It's funny how sometimes the simplest questions can lead us down a little rabbit hole of thought, isn't it? Like, just looking at '3/5 + 3/4 as a fraction' might seem straightforward, but there's a whole process to it that makes it click.
Think about what those fractions actually mean. The reference material pointed out that 3/5 is like having 3 pieces when you've divided something into 5 equal parts. Similarly, 3/4 means 3 pieces out of 4 equal parts. The tricky part, as the sources highlight, is that these 'pieces' aren't the same size. We're trying to add apples and oranges, so to speak, unless we make them comparable.
This is where the concept of a 'common denominator' comes in – essentially, finding a way to cut both our 'things' into the same number of equal pieces. The goal is to find a number that both 5 and 4 divide into evenly. Looking at the numbers, 20 pops out as a good candidate. It's the least common multiple, which is always the most efficient way to go.
So, how do we get 3/5 to have a denominator of 20? We need to multiply the denominator (5) by 4 to get 20. But to keep the fraction's value the same, we have to do the same to the numerator. So, 3/5 becomes (3 * 4) / (5 * 4), which is 12/20. It's like saying 3 out of 5 is the same as 12 out of 20 – the proportion hasn't changed.
We do the same for 3/4. To get a denominator of 20, we multiply 4 by 5. So, we multiply the numerator (3) by 5 as well: (3 * 5) / (4 * 5) equals 15/20. Now we have two fractions, 12/20 and 15/20, that are speaking the same language – they both represent pieces of the same size.
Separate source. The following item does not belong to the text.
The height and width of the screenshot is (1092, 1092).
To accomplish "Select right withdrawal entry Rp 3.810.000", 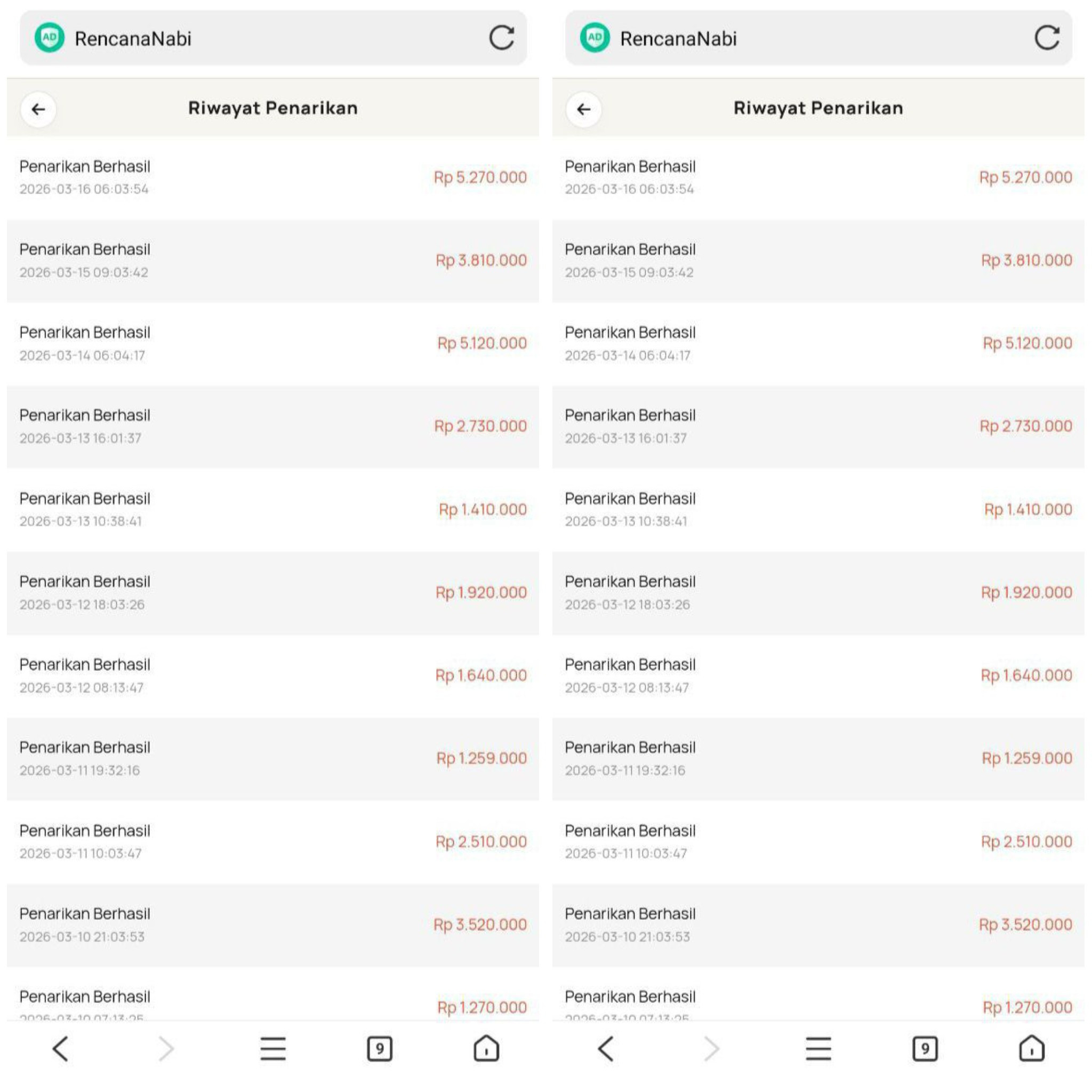I will pyautogui.click(x=818, y=261).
Adding them becomes a breeze. We just add the numerators: 12 + 15 = 27. The denominator stays the same because we're still talking about pieces of twentieths. So, the sum is 27/20.
Sometimes, you might see this expressed as a mixed number. 27/20 means you have 27 pieces, and each whole is made of 20 pieces. So, you have one full 'thing' (20/20) and then 7 pieces left over (7/20). That gives us 1 and 7/20. Both 27/20 and 1 7/20 are correct ways to represent the answer, depending on what's needed.